Arrow-right Camera
The Spokesman-Review Newspaper
Spokane, Washington  Est. May 19, 1883

Man convicted of ex-wife’s death 25 years ago gets new trial

Associated Press

EBENSBURG, Pa. – A Pennsylvania man serving life in prison for his ex-wife’s slaying 25 years ago deserves a new trial because a prosecutor – who is now a sitting judge – didn’t disclose blood evidence that might have helped him, a judge has ruled.

Kevin Charles Siehl, now 60, has maintained his innocence since his first-degree murder conviction for the July 1991 stabbing death of ex-wife Christine Siehl, who was found dead in a bathtub with the shower still running.

In Siehl’s latest appeal, Centre County Judge David Grine ruled last week that then-prosecutor David Tulowitzki wrongly failed to disclose the evidence during Siehl’s 1992 trial.

The judge said the omission “so undermined the truth determining process that no reliable adjudication of guilt or innocence could have taken place.”

Grine also found fault with then-defense lawyer Linda Rovner Fleming for failing to challenge evidence, including a bloody fingerprint that was used to tie Siehl to the crime scene.

Grine is handling the appeal to avoid a conflict of interest in the Cambria County case since Tulowitzki and Fleming are now Cambria County judges.

Tulowitzki’s secretary told The Associated Press on Friday that he can’t comment since the case is still pending. Fleming didn’t immediately return a call to her chambers.

Cambria County District Attorney Kelly Callihan also isn’t handling the case because she was an intern for attorneys on the original defense team. Still, she issued a statement calling Grine’s findings “very concerning” and distancing her office from Tulowitzki’s prosecution of the case.

“None of the current employees in this office, including me, worked here in 1992 when these alleged acts occurred,” Callihan said.

Callihan has referred the case to the state Attorney General’s Office, which must decide whether to appeal Grine’s ruling.

In an earlier appeal, the 3rd U.S. Circuit Court of Appeals ordered a hearing on the effectiveness of Siehl’s defense attorneys.
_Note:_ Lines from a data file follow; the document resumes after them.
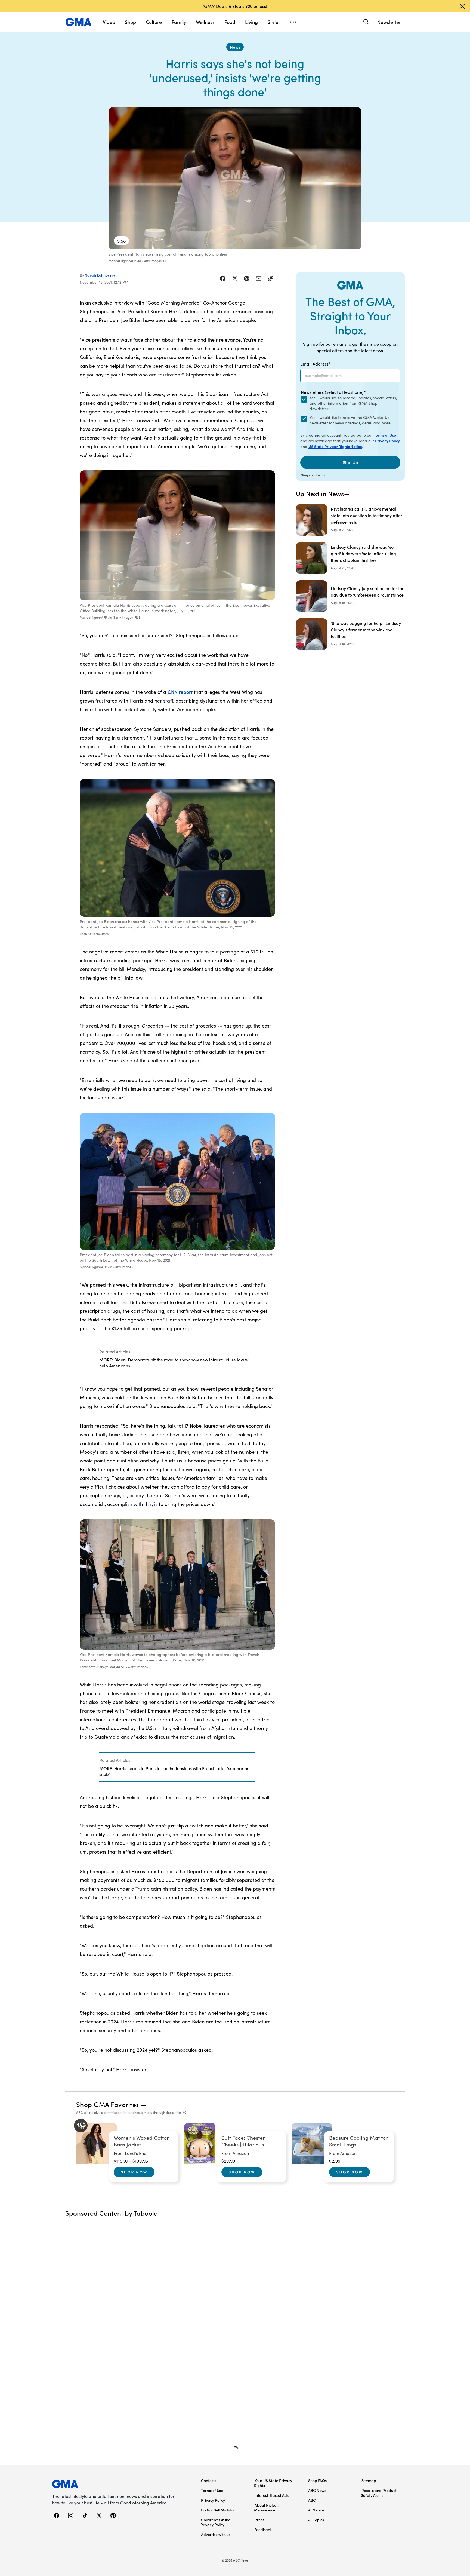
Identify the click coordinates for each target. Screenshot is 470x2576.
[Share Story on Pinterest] (246, 278)
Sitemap (368, 2480)
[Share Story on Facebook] (222, 278)
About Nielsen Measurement (266, 2507)
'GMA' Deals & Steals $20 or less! (235, 6)
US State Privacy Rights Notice (335, 446)
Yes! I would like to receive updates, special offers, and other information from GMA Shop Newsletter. (353, 403)
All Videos (316, 2510)
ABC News (317, 2490)
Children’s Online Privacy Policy (215, 2522)
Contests (208, 2480)
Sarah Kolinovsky (100, 275)
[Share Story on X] (234, 278)
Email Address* (315, 364)
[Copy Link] (270, 278)
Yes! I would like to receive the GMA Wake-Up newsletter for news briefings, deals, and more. (350, 420)
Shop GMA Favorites (107, 2104)
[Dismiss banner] (462, 6)
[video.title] (235, 178)
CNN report (180, 691)
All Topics (316, 2519)
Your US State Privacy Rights (273, 2483)
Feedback (263, 2529)
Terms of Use (385, 435)
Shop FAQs (317, 2480)
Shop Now (134, 2172)
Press (259, 2519)
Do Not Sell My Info (217, 2510)
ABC (312, 2500)
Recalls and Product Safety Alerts (379, 2493)
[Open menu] (293, 22)
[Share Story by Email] (258, 278)
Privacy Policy (387, 440)
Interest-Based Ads (272, 2495)
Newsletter (389, 22)
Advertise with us (215, 2534)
At that 2012 hearing, Fleming testified that the defense didn’t challenge the fingerprint because a forensic expert for the defense had also found evidence that Siehl was at the crime scene around the time of the killing.

Fleming testified that if defense attorneys challenged evidence that Siehl’s fingerprint was found on a shower head, then prosecutors could have asked the defense expert about other evidence that implicated Siehl.

But Grine found that failing to challenge the fingerprint “effectively admitted that Petitioner (Siehl) was the murderer.”

The earlier appeals also disclosed that Tulowitzki got confidential information from the defense expert that resulted in Siehl’s shoes being retested for blood. Prosecutors believed the blood was the victim’s. But the tests, completed just before trial, supported Siehl’s claim that the blood was his, Grine said.

By withholding that information, Tulowitzki was able to suggest to the jury that Siehl’s shoes were only tested once, that the prosecution’s expert found crime scene blood on the shoes and that Siehl lied by claiming the blood was his, Grine found.

Because the blood evidence information was obtained during the federal appeal, federal public defender Christopher Brown has continued to represent Siehl in the state court appeal that resulted in Grine’s ruling. Brown declined comment Friday.